■ PROBLEM REQUIREMENTS ■
Below is a block of records; repeat each one exactly.

■ DATA RECORDS ■
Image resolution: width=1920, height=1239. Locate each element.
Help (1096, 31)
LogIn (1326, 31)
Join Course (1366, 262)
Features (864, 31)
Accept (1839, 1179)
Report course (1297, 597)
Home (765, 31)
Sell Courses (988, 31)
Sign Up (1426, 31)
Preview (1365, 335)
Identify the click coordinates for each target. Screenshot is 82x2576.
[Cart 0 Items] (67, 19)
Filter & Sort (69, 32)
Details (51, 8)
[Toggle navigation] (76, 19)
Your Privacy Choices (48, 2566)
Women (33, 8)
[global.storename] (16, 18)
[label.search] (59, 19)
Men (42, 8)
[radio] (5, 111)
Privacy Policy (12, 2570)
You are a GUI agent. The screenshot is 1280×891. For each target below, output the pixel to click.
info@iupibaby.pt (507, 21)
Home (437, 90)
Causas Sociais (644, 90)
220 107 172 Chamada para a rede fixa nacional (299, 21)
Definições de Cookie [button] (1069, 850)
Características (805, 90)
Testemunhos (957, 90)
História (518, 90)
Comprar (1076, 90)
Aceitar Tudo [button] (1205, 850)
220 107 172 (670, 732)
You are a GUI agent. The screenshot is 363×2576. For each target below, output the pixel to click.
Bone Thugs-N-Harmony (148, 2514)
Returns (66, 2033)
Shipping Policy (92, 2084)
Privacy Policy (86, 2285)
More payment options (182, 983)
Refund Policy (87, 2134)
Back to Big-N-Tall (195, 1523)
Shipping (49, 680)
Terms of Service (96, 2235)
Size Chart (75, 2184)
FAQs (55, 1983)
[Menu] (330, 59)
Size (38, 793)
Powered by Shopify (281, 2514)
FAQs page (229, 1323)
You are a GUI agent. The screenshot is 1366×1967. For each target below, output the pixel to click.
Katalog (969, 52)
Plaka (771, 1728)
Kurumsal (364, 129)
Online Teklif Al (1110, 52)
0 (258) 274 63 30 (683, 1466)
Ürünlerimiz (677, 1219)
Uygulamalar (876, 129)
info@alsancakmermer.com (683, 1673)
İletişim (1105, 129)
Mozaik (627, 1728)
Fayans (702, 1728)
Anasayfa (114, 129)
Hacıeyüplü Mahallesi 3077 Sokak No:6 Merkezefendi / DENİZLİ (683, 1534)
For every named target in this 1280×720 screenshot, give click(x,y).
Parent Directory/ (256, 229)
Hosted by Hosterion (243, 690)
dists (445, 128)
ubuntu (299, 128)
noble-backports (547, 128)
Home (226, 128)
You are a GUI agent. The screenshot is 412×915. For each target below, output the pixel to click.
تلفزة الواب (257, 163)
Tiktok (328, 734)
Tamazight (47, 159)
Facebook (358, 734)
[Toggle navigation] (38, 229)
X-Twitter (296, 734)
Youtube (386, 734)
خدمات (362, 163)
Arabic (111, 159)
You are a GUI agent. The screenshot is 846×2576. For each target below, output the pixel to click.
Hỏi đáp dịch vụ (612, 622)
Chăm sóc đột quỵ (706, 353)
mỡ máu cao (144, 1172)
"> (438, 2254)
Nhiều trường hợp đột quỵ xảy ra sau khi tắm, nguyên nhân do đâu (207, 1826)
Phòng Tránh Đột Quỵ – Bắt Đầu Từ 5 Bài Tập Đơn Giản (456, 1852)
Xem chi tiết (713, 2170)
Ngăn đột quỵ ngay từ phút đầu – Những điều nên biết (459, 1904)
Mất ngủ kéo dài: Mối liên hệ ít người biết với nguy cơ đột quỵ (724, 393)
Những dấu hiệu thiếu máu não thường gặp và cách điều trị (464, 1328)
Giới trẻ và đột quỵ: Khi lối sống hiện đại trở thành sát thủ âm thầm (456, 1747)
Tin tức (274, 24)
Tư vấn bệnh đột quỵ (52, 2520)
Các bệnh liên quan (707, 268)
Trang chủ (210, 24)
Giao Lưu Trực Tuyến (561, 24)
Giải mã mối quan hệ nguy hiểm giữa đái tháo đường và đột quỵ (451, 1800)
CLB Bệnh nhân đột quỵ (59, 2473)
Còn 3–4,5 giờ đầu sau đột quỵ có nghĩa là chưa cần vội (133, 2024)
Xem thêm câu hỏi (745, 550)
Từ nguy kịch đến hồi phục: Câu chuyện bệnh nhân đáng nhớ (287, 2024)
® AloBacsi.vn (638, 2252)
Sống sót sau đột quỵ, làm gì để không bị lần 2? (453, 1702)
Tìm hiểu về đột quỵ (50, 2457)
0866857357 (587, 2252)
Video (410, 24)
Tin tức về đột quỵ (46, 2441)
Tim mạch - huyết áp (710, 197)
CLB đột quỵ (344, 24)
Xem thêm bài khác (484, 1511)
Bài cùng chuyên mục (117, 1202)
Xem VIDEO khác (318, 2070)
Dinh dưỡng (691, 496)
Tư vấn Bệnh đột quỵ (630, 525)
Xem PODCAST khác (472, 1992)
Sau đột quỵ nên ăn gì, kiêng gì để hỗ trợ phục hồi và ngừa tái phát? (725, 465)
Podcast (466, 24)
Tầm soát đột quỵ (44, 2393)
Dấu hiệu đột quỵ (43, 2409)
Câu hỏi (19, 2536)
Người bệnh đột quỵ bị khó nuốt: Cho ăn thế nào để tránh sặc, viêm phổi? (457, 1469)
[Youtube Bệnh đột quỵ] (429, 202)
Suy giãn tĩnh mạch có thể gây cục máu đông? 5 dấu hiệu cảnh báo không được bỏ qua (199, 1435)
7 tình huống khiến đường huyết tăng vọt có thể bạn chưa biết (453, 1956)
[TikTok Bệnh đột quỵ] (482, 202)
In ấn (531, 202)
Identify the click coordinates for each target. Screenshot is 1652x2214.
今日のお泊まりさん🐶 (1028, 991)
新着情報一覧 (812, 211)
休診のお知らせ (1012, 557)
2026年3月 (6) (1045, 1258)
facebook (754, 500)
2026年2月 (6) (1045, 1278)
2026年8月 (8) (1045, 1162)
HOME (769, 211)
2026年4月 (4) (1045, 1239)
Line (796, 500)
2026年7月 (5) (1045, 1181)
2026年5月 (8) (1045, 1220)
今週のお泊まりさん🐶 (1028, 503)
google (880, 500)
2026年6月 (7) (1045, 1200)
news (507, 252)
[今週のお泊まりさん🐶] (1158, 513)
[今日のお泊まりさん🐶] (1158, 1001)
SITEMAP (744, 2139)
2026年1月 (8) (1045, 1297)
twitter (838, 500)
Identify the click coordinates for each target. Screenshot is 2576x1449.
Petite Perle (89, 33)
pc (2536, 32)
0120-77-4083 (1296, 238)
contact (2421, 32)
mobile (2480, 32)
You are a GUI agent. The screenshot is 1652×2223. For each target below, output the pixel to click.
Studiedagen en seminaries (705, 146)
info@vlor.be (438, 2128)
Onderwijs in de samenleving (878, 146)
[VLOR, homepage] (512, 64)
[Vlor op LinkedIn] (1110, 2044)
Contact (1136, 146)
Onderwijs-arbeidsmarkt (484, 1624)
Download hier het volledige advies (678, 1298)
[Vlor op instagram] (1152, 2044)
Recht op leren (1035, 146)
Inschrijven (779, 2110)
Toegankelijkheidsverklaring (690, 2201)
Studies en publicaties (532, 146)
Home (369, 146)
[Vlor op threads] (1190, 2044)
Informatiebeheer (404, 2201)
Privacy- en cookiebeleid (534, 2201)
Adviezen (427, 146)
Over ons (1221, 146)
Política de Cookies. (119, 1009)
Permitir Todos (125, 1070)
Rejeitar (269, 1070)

■ TASK SOLUTION ■
Image resolution: width=1920, height=1239. Locate each element.
Help (1096, 31)
LogIn (1326, 31)
Join Course (1366, 262)
Features (864, 31)
Accept (1839, 1179)
Report course (1297, 597)
Home (765, 31)
Sell Courses (988, 31)
Sign Up (1426, 31)
Preview (1365, 335)
Identify the click coordinates for each target. Screenshot is 82x2576.
[Cart 0 Items] (67, 19)
Filter & Sort (69, 32)
Details (51, 8)
[Toggle navigation] (76, 19)
Your Privacy Choices (48, 2566)
Women (33, 8)
[global.storename] (16, 18)
[label.search] (59, 19)
Men (42, 8)
[radio] (5, 111)
Privacy Policy (12, 2570)
You are a GUI agent. The screenshot is 1280×891. For each target below, output the pixel to click.
info@iupibaby.pt (507, 21)
Home (437, 90)
Causas Sociais (644, 90)
220 107 172 Chamada para a rede fixa nacional (299, 21)
Definições de Cookie [button] (1069, 850)
Características (805, 90)
Testemunhos (957, 90)
História (518, 90)
Comprar (1076, 90)
Aceitar Tudo [button] (1205, 850)
220 107 172 (670, 732)
You are a GUI agent. The screenshot is 363×2576. For each target below, output the pixel to click.
Bone Thugs-N-Harmony (148, 2514)
Returns (66, 2033)
Shipping Policy (92, 2084)
Privacy Policy (86, 2285)
More payment options (182, 983)
Refund Policy (87, 2134)
Back to Big-N-Tall (195, 1523)
Shipping (49, 680)
Terms of Service (96, 2235)
Size Chart (75, 2184)
FAQs (55, 1983)
[Menu] (330, 59)
Size (38, 793)
Powered by Shopify (281, 2514)
FAQs page (229, 1323)
You are a GUI agent. The screenshot is 1366×1967. For each target below, output the pixel to click.
Katalog (969, 52)
Plaka (771, 1728)
Kurumsal (364, 129)
Online Teklif Al (1110, 52)
0 (258) 274 63 30 (683, 1466)
Ürünlerimiz (677, 1219)
Uygulamalar (876, 129)
info@alsancakmermer.com (683, 1673)
İletişim (1105, 129)
Mozaik (627, 1728)
Fayans (702, 1728)
Anasayfa (114, 129)
Hacıeyüplü Mahallesi 3077 Sokak No:6 Merkezefendi / DENİZLİ (683, 1534)
For every named target in this 1280×720 screenshot, give click(x,y).
Parent Directory/ (256, 229)
Hosted by Hosterion (243, 690)
dists (445, 128)
ubuntu (299, 128)
noble-backports (547, 128)
Home (226, 128)
You are a GUI agent. The screenshot is 412×915. For each target below, output the pixel to click.
تلفزة الواب (257, 163)
Tiktok (328, 734)
Tamazight (47, 159)
Facebook (358, 734)
[Toggle navigation] (38, 229)
X-Twitter (296, 734)
Youtube (386, 734)
خدمات (362, 163)
Arabic (111, 159)
You are a GUI agent. The screenshot is 846×2576. For each target below, output the pixel to click.
Hỏi đáp dịch vụ (612, 622)
Chăm sóc đột quỵ (706, 353)
mỡ máu cao (144, 1172)
"> (438, 2254)
Nhiều trường hợp đột quỵ xảy ra sau khi tắm, nguyên nhân do đâu (207, 1826)
Phòng Tránh Đột Quỵ – Bắt Đầu Từ 5 Bài Tập Đơn Giản (456, 1852)
Xem chi tiết (713, 2170)
Ngăn đột quỵ ngay từ phút đầu – Những điều nên biết (459, 1904)
Mất ngủ kéo dài: Mối liên hệ ít người biết với nguy cơ đột quỵ (724, 393)
Những dấu hiệu thiếu máu não thường gặp và cách điều trị (464, 1328)
Giới trẻ và đột quỵ: Khi lối sống hiện đại trở thành sát thủ âm thầm (456, 1747)
Tin tức (274, 24)
Tư vấn bệnh đột quỵ (52, 2520)
Các bệnh liên quan (707, 268)
Trang chủ (210, 24)
Giao Lưu Trực Tuyến (561, 24)
Giải mã mối quan hệ nguy hiểm giữa đái tháo đường và đột quỵ (451, 1800)
CLB Bệnh nhân đột quỵ (59, 2473)
Còn 3–4,5 giờ đầu sau đột quỵ có nghĩa là chưa cần vội (133, 2024)
Xem thêm câu hỏi (745, 550)
Từ nguy kịch đến hồi phục: Câu chuyện bệnh nhân đáng nhớ (287, 2024)
® AloBacsi.vn (638, 2252)
Sống sót sau đột quỵ, làm gì để không bị lần 2? (453, 1702)
Tìm hiểu về đột quỵ (50, 2457)
0866857357 (587, 2252)
Video (410, 24)
Tin tức về đột quỵ (46, 2441)
Tim mạch - huyết áp (710, 197)
CLB đột quỵ (344, 24)
Xem thêm bài khác (484, 1511)
Bài cùng chuyên mục (117, 1202)
Xem VIDEO khác (318, 2070)
Dinh dưỡng (691, 496)
Tư vấn Bệnh đột quỵ (630, 525)
Xem PODCAST khác (472, 1992)
Sau đột quỵ nên ăn gì, kiêng gì để hỗ trợ phục hồi và ngừa tái phát? (725, 465)
Podcast (466, 24)
Tầm soát đột quỵ (44, 2393)
Dấu hiệu đột quỵ (43, 2409)
Câu hỏi (19, 2536)
Người bệnh đột quỵ bị khó nuốt: Cho ăn thế nào để tránh sặc, viêm phổi? (457, 1469)
[Youtube Bệnh đột quỵ] (429, 202)
Suy giãn tĩnh mạch có thể gây cục máu đông? 5 dấu hiệu cảnh báo không được bỏ qua (199, 1435)
7 tình huống khiến đường huyết tăng vọt có thể bạn chưa biết (453, 1956)
[TikTok Bệnh đột quỵ] (482, 202)
In ấn (531, 202)
Identify the click coordinates for each target. Screenshot is 1652x2214.
今日のお泊まりさん🐶 (1028, 991)
新着情報一覧 (812, 211)
休診のお知らせ (1012, 557)
2026年3月 (6) (1045, 1258)
facebook (754, 500)
2026年2月 (6) (1045, 1278)
2026年8月 (8) (1045, 1162)
HOME (769, 211)
2026年4月 (4) (1045, 1239)
Line (796, 500)
2026年7月 (5) (1045, 1181)
2026年5月 (8) (1045, 1220)
今週のお泊まりさん🐶 (1028, 503)
google (880, 500)
2026年6月 (7) (1045, 1200)
news (507, 252)
[今週のお泊まりさん🐶] (1158, 513)
[今日のお泊まりさん🐶] (1158, 1001)
SITEMAP (744, 2139)
2026年1月 (8) (1045, 1297)
twitter (838, 500)
Identify the click coordinates for each target. Screenshot is 2576x1449.
Petite Perle (89, 33)
pc (2536, 32)
0120-77-4083 (1296, 238)
contact (2421, 32)
mobile (2480, 32)
You are a GUI agent. The screenshot is 1652×2223. For each target below, output the pixel to click.
Studiedagen en seminaries (705, 146)
info@vlor.be (438, 2128)
Onderwijs in de samenleving (878, 146)
[VLOR, homepage] (512, 64)
[Vlor op LinkedIn] (1110, 2044)
Contact (1136, 146)
Onderwijs-arbeidsmarkt (484, 1624)
Download hier het volledige advies (678, 1298)
[Vlor op instagram] (1152, 2044)
Recht op leren (1035, 146)
Inschrijven (779, 2110)
Toegankelijkheidsverklaring (690, 2201)
Studies en publicaties (532, 146)
Home (369, 146)
[Vlor op threads] (1190, 2044)
Informatiebeheer (404, 2201)
Privacy- en cookiebeleid (534, 2201)
Adviezen (427, 146)
Over ons (1221, 146)
Política de Cookies. (119, 1009)
Permitir Todos (125, 1070)
Rejeitar (269, 1070)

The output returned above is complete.